Speaker: Prof. Virgil D. Gligor
Affiliation: Carnegie Mellon University (CMU)
Date: 25th September, Monday

We review the basic notions of trust, trust minimization, zero trust, and trust establishment. We show that zero trust impossible in any enterprise network and has meaning only as an unreachable limit of trust establishment. We present the key characteristics of zero-trust architectures (ZTAs) and show that they have low breach-prevention value as they cannot address common attacks, much less advanced ones. Furthermore, evidence shows that their goal of limiting the effects of security breaches (i.e., “lateral” adversary movement) is often unachieved. Nevertheless, mature ZTAs assure backward software compatibility and reduce breach recovery costs, but not as much as AI/ML methods and tools.

In view of these observations, we are asking how to demonstrably increase breach-prevention value and further decrease expected breach-recovery costs for rational defenders (e.g., enterprises) that have already employed ZTAs and advanced AI/ML tools. We introduce the notion of selective high assurance for commodity software1 and show that it is economically justified for producers and necessary for rational defenders. We address the challenge of finding a lower bound on the economic value of selective high assurance independent of the defenders’ risk preferences; i.e., a value that depends only on the commodity software itself and the attacks it withstands. We present an approach to determine such a value and illustrate it for SCION, a networking software system with provable security properties.

Virgil D. Gligor is a Professor at Carnegie Mellon University. His research interests have ranged from access control mechanisms, penetration analysis, and denial-of-service protection to cryptographic protocols and applied cryptography. He was an associate editor of several ACM and IEEE journals and the editor in chief of the IEEE Transactions on Dependable and Secure Computing. He received the 2006 National Information Systems Security Award jointly given by NIST and NSA, the 2011 Outstanding Innovation Award of ACM SIGSAC, and the 2013 Technical Achievement Award of IEEE Computer Society. He was inducted into the National Cyber Security Hall of Fame in 2019.

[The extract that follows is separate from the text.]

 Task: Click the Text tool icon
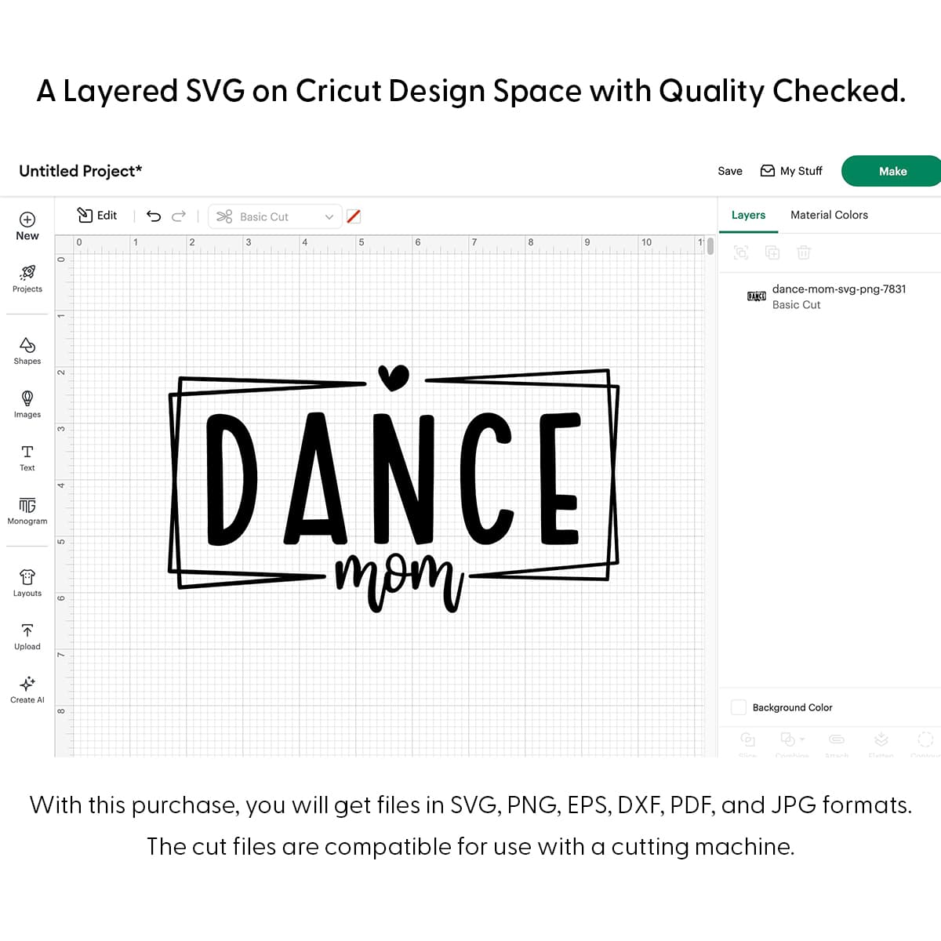(x=27, y=456)
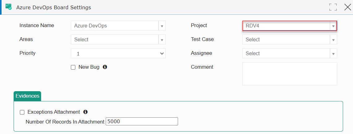The height and width of the screenshot is (134, 353).
Task: Switch to the Evidences tab
Action: 28,96
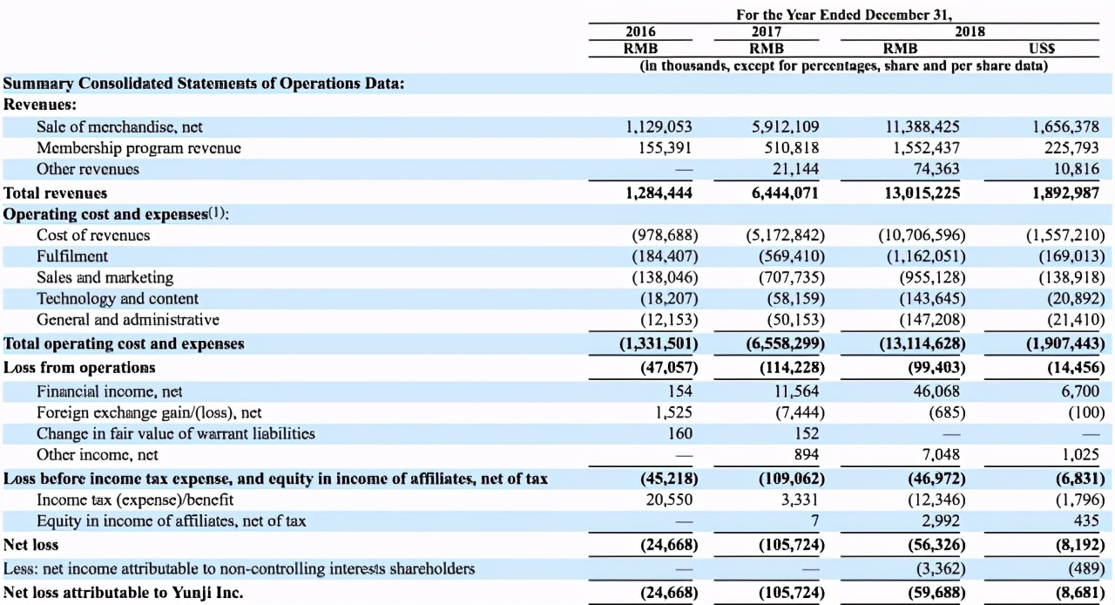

Engineering Privacy Beyond the Paper

Speaker: Dr. Carmela Troncoso
Affiliation: École Polytechnique Fédérale de Lausanne (EPFL)
Date: 26th September, Tuesday

In recent years, we keep hearing that every digital system has to be designed with “Privacy by Design”. It is easy to agree with this idea, but in practice, what does it mean? In this talk, we will discuss different interpretations of this philosophy that allow us to approach the problem from a technical point of view. We will see, through examples, how it is possible to combine technologies designed to enhance privacy (Privacy Enhancing Technologies) into systems that allow complex functionalities without the need to collect and process data. We will end the talk by discussing challenges that arise when applying this design methodology and that may prevent the widespread deployment of these technologies.

Carmela Troncoso is an Associate Professor at EPFL (Switzerland) where she heads the SPRING Lab. Her work focuses on analyzing, building, and deploying secure and privacy-preserving systems. Troncoso holds a Ph.D. in engineering from KULeuven. Her thesis, Design and Analysis Methods for Privacy Technologies, received the European Research Consortium for Informatics and Mathematics Security and Trust Management Best Ph.D. Thesis Award, and her work on privacy engineering received the CNIL-INRIA Privacy Protection Award in 2017. She has been named 40 under 40 in technology by Fortune in 2020.

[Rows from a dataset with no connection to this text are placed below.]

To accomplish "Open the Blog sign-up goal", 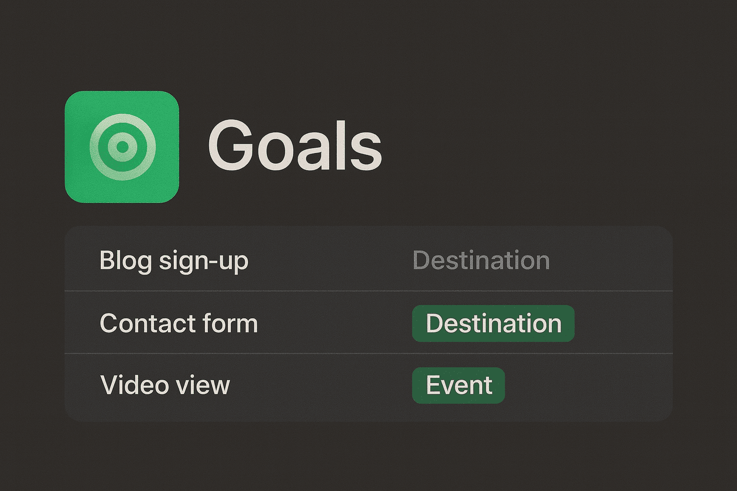I will pos(369,260).
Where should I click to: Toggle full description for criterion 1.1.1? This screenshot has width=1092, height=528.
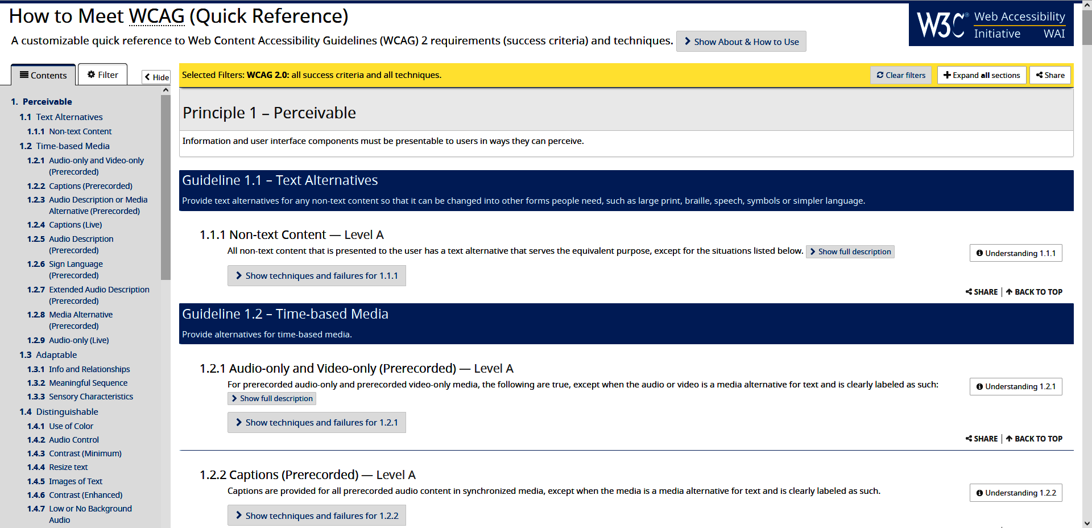(850, 251)
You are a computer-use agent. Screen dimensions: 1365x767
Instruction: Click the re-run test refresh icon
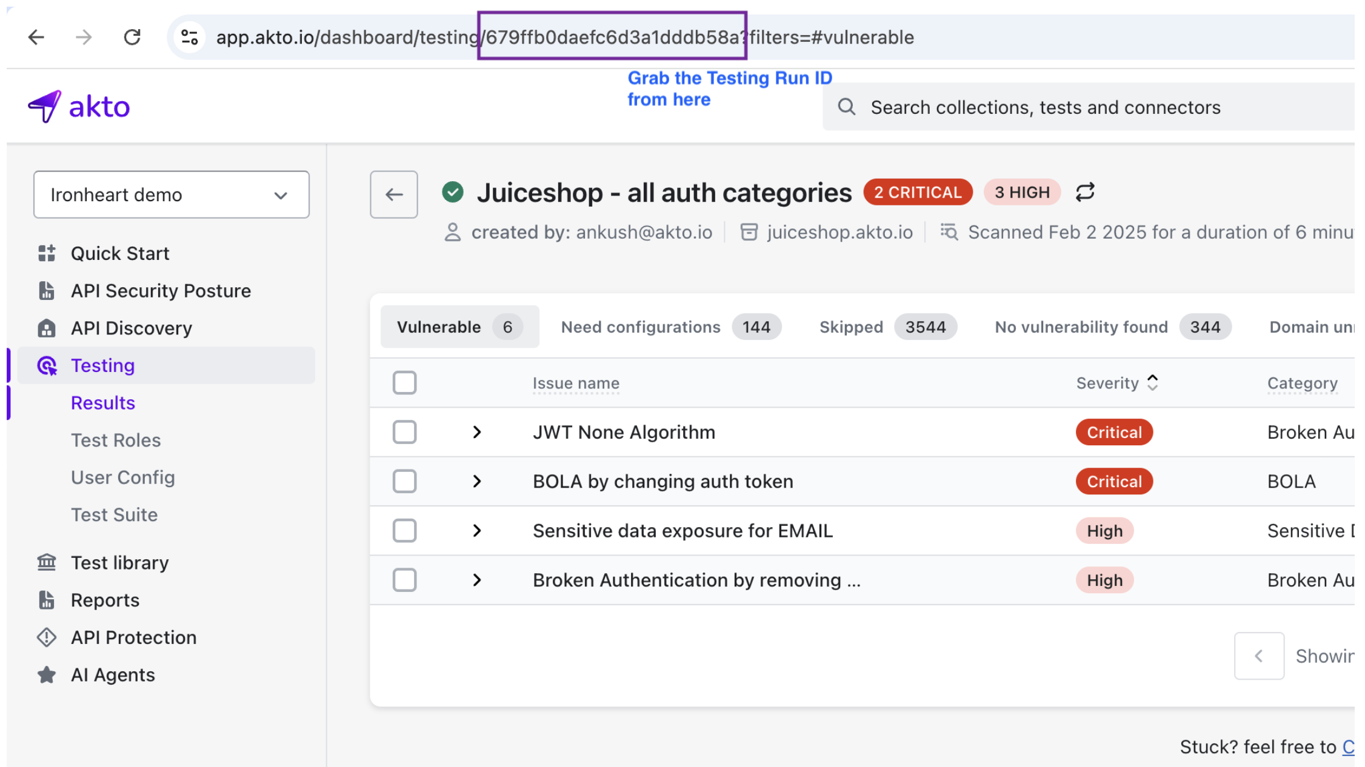(1085, 193)
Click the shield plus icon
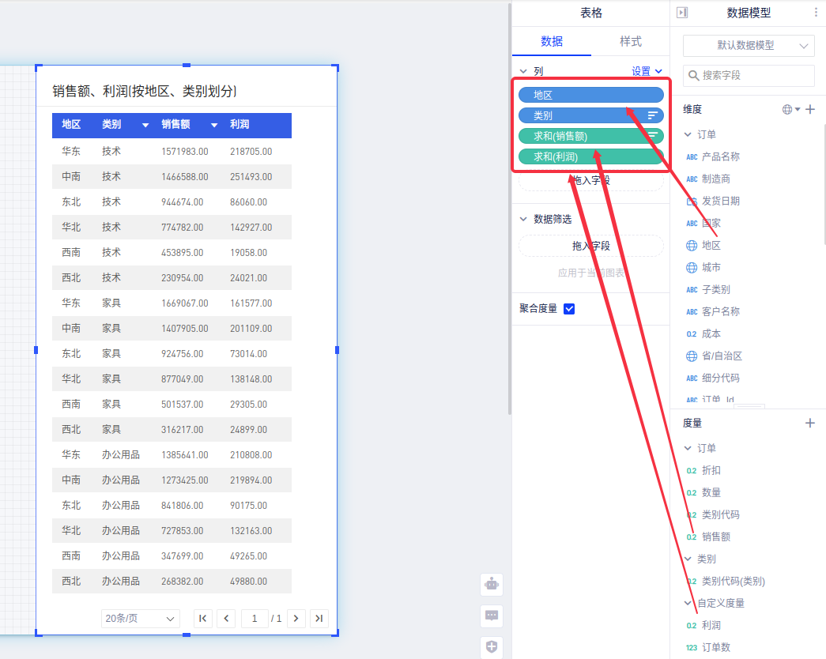The image size is (826, 659). point(492,647)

What’s up with All the Fuzz?

Speaker: Dr. Mathias Payer
Affiliation: École Polytechnique Fédérale de Lausanne (EPFL)
Date: 27th September, Wednesday

Software is full of bugs. Some of these bugs are exploitable. The only way to safely protect systems against compromise is to find and fix vulnerabilities before attackers. Automated fuzz testing has emerged as the de-facto standard for finding bugs. Fuzz testing is simple, effective, and can be automated as part of the development toolchain: the fuzzer repeatedly runs the target program with randomly created inputs, looking for crashes. After quickly introducing the key idea behind modern fuzz testing, we will dive into why and how fuzz testing became such a hot topic. All purpose fuzzing has seen a plethora of improvements across all dimensions such as input generation, scheduling of executions, or feedback from the execution. To highlight some ongoing challenges, we look at fuzzing niches such as targeting browsers, hypervisors, or embedded systems.

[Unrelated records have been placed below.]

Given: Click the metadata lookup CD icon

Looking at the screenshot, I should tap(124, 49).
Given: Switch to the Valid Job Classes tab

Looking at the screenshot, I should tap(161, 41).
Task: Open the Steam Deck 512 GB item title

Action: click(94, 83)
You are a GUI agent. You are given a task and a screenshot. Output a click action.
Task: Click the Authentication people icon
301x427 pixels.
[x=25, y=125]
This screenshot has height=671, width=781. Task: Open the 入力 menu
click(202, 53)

Mathias Payer is a security researcher and associate professor at EPFL, leading the HexHive group. His research focuses on protecting applications in the presence of vulnerabilities, with a focus on memory corruption and type violations. He is interested in software security, system security, binary exploitation, effective mitigations, fault isolation/privilege separation, strong sanitization, and software testing (fuzzing) using a combination of binary analysis and compiler-based techniques. He was awarded both the ERC Starting Grant and the SNSF Eccellenza to foster research in software security (each of which is comparable to the NSF CAREER).